» **SELECTED TEXT**
↓↓↓

# High energy, minimal retriever



## MikaTallulah (Jul 19, 2006)

No one has any ideas? Off to the park for a hike I go with Buddy.


----------



## olik (Apr 13, 2008)

hide the treat-let him find it. Turn lights on and off,open cabinets. I am sure you will get tons of advises from pros. 
I Started mine on retrieving by rolling ball at home and make him bring to me for treat. Now i have two crazy ball dogs.lol


----------



## Ranger (Nov 11, 2009)

I'd look into three things: a kibble dispensing toy so he gets all his meals in there, a regular kong, and a dog backpack. 

The kibble dispensing toy is great for mental work. Sounds like you're giving him a TON of physical exercise which is awesome! So you're right, now it's time to work the mind. The kibble dispensing toy makes him have to work for his breakfast instead of gobbling it down. There's lots on the market: squirrel dude, a-maze-ball, kong wobbler, tug-a-jug. I LOVE the kong wobbler for this. It's easy to fill and involves some motion on the dog's part. Give him all his meals in there from now on.

Is he in a crate when you're at work? Make sure his long walk is before he goes in the crate. Start giving him a frozen kong for when he's crated OR when you need some peace and quiet. There's a recipe in my blog (click on the blog link at the top right corner of this post and look for Frozen Kong Recipe). It's a great recipe since it keeps busy dogs quiet, but still encourages them to keep trying. Sometimes dogs lose interest and other dogs can empty kongs in 20 minutes. This recipe works for both types.

Definitely pick up a doggie backpack!! I have one for my guy from Canine Equipment. It's pricier than the outward hound ones but it's a 'real' backpack, not for urban use. Start out with it light or empty until he's used to it, then start loading it up. Just make sure it's balanced. I started with 1 500 ml water bottle in each side...soon, my dog was carrying almost all our hiking equipment on hikes. Water bottles, snacks, first aid kit, everything. You can even put it on for walks, not hikes. It not only uses up more physical energy, but mental energy, too. Dogs feel like they're 'working'.

↑↑↑

» **LISTED ENTRIES**
↓↓↓

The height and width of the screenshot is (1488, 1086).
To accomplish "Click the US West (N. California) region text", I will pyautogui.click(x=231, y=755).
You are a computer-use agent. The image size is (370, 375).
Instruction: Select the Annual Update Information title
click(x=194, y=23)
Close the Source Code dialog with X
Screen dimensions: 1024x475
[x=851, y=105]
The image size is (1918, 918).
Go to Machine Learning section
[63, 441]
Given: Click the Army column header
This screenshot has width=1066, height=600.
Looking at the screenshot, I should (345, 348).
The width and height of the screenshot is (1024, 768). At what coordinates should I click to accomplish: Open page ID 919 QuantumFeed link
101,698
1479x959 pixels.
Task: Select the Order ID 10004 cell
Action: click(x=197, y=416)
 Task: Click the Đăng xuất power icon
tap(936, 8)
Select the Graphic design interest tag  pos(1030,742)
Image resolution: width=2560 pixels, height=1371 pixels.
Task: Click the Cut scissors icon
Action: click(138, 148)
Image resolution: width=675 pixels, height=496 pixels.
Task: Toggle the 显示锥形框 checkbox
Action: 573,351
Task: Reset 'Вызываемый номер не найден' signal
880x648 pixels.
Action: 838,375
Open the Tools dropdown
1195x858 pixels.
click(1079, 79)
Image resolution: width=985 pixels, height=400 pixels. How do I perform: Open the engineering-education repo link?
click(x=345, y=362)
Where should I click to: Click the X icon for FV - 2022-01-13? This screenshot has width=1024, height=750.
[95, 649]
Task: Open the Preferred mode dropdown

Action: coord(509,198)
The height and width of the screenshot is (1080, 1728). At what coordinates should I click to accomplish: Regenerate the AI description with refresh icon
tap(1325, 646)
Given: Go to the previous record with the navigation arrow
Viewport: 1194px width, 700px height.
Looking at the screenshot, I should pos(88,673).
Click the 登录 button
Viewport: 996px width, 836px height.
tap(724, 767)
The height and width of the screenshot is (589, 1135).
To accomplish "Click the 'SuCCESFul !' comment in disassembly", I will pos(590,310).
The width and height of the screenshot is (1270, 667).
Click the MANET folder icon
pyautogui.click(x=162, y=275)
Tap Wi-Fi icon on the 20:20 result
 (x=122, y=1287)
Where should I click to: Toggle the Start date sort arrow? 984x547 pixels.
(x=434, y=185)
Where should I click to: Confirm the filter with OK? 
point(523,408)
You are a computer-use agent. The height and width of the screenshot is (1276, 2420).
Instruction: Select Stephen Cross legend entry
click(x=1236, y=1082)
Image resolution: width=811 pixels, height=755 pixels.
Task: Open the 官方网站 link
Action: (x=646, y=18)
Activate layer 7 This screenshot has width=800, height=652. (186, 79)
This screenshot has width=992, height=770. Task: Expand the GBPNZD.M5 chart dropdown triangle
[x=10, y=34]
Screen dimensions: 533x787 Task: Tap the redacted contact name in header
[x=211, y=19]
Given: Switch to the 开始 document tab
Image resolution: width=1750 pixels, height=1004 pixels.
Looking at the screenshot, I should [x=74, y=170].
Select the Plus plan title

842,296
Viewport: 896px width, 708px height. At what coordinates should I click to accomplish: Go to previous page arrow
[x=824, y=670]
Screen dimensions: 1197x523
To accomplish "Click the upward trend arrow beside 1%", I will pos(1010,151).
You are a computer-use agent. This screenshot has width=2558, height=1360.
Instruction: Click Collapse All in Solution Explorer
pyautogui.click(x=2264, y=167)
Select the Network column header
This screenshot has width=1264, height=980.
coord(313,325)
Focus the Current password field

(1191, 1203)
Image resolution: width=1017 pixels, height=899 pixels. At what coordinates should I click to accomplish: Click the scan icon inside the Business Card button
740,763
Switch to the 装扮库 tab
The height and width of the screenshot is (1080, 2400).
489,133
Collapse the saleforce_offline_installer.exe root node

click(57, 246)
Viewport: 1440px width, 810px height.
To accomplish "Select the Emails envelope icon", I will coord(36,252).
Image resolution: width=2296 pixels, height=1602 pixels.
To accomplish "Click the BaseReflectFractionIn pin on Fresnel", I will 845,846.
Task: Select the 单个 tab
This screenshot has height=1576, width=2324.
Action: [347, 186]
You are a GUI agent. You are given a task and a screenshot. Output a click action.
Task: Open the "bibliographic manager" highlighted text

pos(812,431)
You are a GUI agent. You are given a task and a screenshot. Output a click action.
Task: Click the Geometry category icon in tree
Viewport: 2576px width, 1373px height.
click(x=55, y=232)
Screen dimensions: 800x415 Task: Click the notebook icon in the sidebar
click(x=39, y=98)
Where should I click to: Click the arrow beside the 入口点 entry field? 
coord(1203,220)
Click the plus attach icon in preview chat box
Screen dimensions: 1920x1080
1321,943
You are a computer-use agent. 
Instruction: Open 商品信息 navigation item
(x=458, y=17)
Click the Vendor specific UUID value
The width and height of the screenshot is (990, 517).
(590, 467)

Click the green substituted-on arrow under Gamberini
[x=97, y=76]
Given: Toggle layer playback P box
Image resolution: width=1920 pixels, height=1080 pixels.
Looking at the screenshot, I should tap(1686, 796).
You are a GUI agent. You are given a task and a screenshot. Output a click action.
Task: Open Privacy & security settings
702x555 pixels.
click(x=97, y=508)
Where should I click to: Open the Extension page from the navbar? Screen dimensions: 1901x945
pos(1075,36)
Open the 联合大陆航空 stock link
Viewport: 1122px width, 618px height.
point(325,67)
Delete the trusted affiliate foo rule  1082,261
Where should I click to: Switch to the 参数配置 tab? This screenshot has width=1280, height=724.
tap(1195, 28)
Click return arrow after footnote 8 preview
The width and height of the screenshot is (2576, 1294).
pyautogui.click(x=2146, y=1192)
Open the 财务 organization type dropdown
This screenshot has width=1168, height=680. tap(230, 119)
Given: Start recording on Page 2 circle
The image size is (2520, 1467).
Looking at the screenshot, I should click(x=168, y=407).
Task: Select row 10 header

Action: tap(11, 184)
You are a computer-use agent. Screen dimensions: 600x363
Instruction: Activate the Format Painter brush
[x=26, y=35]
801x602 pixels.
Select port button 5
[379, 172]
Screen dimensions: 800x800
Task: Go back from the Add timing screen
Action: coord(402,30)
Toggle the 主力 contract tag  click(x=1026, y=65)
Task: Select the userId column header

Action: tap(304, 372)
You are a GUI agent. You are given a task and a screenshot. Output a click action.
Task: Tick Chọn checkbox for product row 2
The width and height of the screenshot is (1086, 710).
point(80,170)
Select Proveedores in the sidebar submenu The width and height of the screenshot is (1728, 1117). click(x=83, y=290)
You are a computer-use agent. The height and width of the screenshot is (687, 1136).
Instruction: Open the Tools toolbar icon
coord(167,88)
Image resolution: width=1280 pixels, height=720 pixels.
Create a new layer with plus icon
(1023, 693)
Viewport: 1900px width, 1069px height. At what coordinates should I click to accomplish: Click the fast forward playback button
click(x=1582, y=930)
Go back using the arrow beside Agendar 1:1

↑↑↑

» **TASKS TO COMPLETE**
1/ In the retriever thread, which company made the backpack Ranger has for their dog?
2/ Render this sentence from the retriever thread in Spanish: "It's easy to fill and involves some motion on the dog's part."
3/ Reproduce everything in the retriever thread from "## olik (Apr" down to "(Nov 11, 2009)".
The material is drawn from a separate source.

» **COMPLETE ANSWERS**
1/ Canine Equipment.

2/ Es fácil de llenar y requiere algo de movimiento por parte del perro.

3/
## olik (Apr 13, 2008)

hide the treat-let him find it. Turn lights on and off,open cabinets. I am sure you will get tons of advises from pros. 
I Started mine on retrieving by rolling ball at home and make him bring to me for treat. Now i have two crazy ball dogs.lol


----------



## Ranger (Nov 11, 2009)